RE: OS 95AX Mid-Range Problem
Midrange mixture is mostly controlled by a balance between the idle needle and the high-speed needle. To start out, set the idle mixture to stupid rich. The engine won't idle, so just start it at 1/4-throttle or so. Have the high-speed needle set to a very-rich setting. Start the engine.
Once it's running, advance the throttle to wide open and adjust the high-speed needle to just rich of peak RPM if the engine's had enough running time to accept it. Once it will run "all day" at this setting with little or no change in needle setting, then you can retard the throttle and look for the idle RPM and mixture. Any idle lower than 2,500 RPM or so is good. If you are trying for a lower idle and your engine starts having handling problems, then you have the wrong idle RPM. Trying for a too-low idle RPM is the source of many midrange problems.
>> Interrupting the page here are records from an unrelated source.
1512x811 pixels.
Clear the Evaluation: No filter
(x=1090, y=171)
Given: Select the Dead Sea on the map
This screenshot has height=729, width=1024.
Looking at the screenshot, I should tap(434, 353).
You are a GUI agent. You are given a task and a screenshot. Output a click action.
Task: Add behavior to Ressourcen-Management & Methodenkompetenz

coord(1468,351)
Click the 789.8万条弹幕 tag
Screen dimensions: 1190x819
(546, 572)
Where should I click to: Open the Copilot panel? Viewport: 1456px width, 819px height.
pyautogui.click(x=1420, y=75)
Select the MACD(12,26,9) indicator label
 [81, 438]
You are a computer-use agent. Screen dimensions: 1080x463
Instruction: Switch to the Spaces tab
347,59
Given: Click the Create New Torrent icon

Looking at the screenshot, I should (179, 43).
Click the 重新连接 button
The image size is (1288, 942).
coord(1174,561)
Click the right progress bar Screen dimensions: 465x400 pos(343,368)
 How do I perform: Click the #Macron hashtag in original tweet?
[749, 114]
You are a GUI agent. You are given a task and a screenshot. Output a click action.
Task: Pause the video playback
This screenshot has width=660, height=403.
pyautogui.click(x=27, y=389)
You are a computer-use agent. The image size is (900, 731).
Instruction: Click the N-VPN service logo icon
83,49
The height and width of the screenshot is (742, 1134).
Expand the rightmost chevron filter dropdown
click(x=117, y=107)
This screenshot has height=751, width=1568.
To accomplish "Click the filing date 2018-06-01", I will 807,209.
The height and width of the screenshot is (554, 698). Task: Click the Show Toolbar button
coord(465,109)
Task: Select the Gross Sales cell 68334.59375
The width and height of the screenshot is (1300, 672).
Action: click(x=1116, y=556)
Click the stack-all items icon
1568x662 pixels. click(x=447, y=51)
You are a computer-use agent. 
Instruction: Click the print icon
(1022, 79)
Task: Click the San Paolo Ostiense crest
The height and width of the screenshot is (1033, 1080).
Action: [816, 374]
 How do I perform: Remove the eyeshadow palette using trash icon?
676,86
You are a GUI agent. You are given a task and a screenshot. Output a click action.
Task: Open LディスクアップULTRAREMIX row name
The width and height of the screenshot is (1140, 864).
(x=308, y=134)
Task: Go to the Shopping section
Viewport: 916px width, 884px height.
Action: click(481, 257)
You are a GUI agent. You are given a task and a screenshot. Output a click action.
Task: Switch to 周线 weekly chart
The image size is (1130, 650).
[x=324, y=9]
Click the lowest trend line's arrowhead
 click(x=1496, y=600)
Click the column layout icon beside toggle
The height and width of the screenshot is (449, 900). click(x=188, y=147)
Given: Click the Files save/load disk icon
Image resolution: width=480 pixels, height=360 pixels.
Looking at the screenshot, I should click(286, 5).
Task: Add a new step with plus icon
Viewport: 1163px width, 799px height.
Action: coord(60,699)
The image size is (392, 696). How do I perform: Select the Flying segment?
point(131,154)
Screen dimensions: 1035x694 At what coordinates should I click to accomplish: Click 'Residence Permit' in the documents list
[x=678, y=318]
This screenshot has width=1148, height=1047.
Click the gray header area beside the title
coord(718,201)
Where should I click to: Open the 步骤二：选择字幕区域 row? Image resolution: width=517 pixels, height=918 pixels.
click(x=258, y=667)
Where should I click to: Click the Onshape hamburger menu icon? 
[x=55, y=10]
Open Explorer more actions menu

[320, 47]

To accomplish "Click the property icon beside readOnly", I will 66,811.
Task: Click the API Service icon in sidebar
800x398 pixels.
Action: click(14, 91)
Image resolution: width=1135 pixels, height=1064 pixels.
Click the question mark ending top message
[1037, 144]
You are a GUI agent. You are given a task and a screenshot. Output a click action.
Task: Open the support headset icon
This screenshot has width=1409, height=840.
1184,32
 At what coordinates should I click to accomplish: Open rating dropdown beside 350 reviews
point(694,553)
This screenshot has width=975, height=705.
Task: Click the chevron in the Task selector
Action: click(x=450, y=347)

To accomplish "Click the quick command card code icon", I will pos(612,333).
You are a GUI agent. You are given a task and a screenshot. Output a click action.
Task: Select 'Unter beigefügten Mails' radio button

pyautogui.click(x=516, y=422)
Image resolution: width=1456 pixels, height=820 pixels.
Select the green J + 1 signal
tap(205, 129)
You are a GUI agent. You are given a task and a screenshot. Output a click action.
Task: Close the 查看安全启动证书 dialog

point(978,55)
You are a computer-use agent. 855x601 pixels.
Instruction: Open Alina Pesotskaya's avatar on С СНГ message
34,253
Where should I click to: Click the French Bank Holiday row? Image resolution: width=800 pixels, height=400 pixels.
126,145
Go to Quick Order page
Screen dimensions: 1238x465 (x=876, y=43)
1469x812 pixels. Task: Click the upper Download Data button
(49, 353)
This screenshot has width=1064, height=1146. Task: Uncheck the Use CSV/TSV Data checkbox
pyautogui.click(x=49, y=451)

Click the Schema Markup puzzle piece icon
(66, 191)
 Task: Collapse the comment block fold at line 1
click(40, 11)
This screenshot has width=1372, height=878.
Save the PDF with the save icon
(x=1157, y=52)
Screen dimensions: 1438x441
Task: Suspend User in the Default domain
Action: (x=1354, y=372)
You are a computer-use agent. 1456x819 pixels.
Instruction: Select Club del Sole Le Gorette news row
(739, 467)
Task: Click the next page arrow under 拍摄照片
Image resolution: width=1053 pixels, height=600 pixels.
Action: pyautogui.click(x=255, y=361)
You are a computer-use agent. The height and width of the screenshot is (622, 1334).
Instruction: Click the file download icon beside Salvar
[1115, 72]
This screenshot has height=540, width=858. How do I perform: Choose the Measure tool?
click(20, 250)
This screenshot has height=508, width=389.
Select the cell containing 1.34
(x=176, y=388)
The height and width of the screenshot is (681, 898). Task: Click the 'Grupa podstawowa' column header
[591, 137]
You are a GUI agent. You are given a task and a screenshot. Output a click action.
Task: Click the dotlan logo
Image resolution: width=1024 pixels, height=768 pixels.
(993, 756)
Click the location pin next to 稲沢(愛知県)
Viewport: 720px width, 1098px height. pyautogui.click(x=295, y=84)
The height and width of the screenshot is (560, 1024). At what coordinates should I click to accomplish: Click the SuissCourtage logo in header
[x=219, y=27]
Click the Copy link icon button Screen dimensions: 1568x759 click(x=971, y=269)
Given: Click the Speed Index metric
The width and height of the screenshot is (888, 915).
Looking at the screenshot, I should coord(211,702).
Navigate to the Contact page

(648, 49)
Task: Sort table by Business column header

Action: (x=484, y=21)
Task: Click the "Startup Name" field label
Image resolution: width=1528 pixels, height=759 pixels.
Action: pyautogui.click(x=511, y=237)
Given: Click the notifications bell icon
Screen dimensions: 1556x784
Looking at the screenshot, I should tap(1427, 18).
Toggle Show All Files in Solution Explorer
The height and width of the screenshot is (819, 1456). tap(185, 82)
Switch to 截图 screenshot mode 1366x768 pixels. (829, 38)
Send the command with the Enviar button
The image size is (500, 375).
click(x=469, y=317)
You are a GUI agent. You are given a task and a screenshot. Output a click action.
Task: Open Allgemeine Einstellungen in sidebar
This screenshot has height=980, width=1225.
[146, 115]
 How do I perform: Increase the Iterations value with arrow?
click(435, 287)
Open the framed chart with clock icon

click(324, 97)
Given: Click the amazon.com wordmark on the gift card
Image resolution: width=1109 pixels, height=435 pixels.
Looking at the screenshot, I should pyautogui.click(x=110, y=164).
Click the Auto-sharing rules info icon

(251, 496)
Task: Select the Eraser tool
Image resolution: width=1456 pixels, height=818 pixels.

One thing we hear a lot about is that the engine won't idle low enough to keep the plane from moving. That's not an engine problem per se, but a problem with the fact that you're on a very smooth surface, the wheels roll freely, and you likely have the wrong propeller on the model. If the airplane will fly the way you want it to fly, and will idle down enough to allow you a nice, slow landing, and the engine handles well, then you have the correct propeller. You will just have to accept that your model will just not hold still on the ground.